Figure 1. PRISMA 2020 flow diagram. CENTRAL: Cochrane Central Register of Controlled Trials; ICTRP, International Clinical Trials Registry Platform; RCTs, Randomized Controlled Trials.
3.2 Risk of bias of included studies
The Cochrane risk-of-bias tool indicated high concern for the included RCTs. The ROBINS-I tool identified a moderate to critical risk of bias in the included NRSI. The detailed assessment results are shown in Figure 2 and Supplementary Figures S1–S5.

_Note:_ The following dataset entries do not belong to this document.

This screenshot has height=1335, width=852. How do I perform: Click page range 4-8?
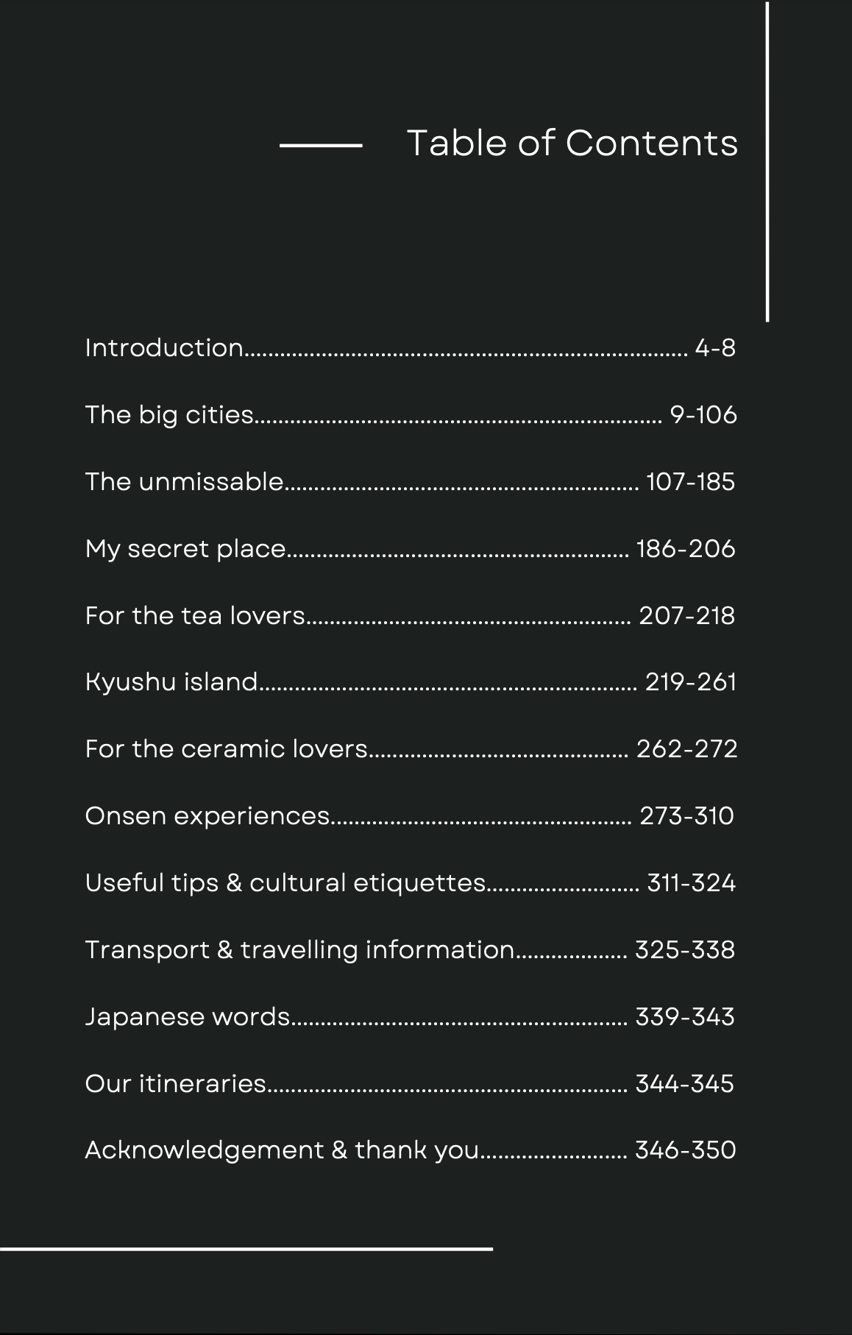click(x=715, y=347)
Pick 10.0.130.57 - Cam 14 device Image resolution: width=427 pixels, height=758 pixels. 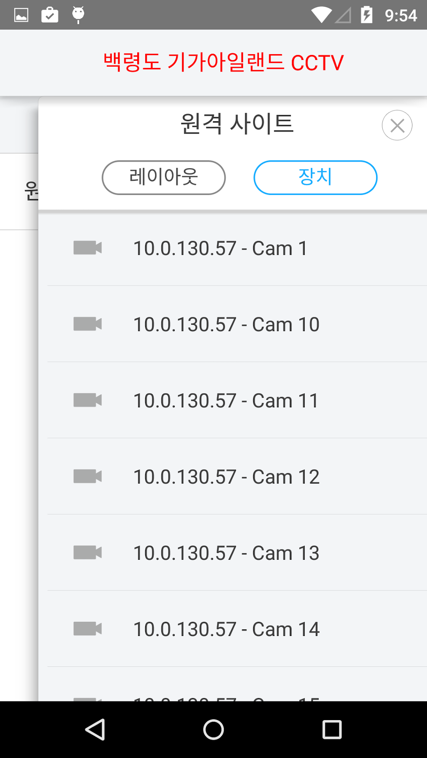[226, 630]
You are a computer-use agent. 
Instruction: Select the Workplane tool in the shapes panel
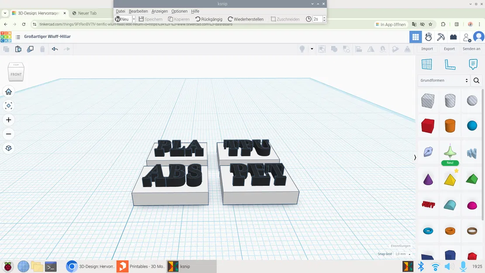click(x=427, y=64)
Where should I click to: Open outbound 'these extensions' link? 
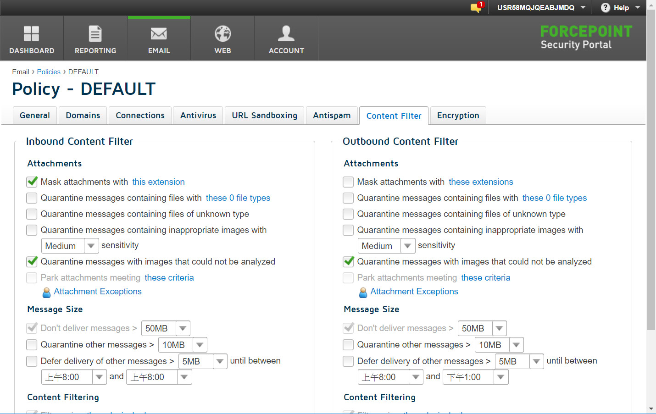pos(481,182)
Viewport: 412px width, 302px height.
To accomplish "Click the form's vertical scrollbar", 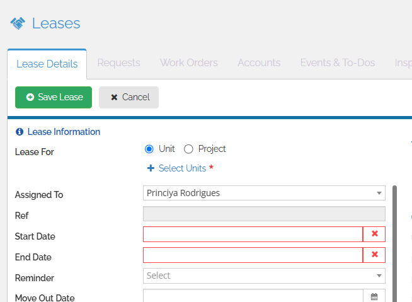I will pyautogui.click(x=395, y=240).

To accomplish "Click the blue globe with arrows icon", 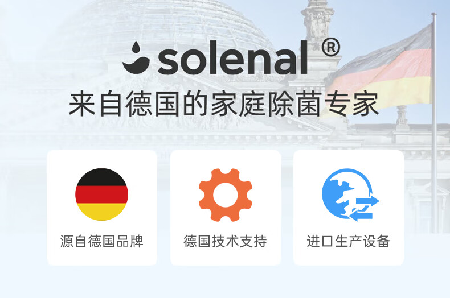I will pyautogui.click(x=350, y=195).
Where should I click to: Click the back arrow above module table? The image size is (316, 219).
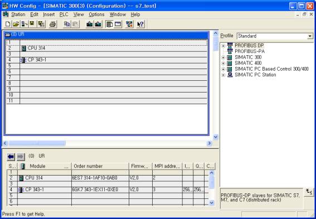(11, 157)
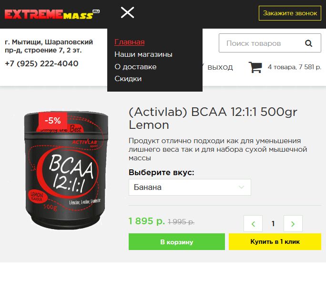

Figure 2. Risk of bias in the included studies evaluating the mortality. (a) Randomized controlled trials. (b) Non-randomized studies of interventions.
3.3 Primary outcomes
3.3.1 Mortality
A total of 10 RCTs (2,348 participants) were evaluated in our meta-analysis, showing that TXA likely has little to no difference in mortality (RR, 1.00; 95% CI, 0.82–1.22; I2 = 28%; moderate certainty; Table 2). Although included NRSIs exhibited high heterogeneity, they yielded findings consistent with RCTs (RR, 1.11; 95% CI, 0.42–2.89; I2 = 82%; serious to critical risk of bias; Figures 2, 3).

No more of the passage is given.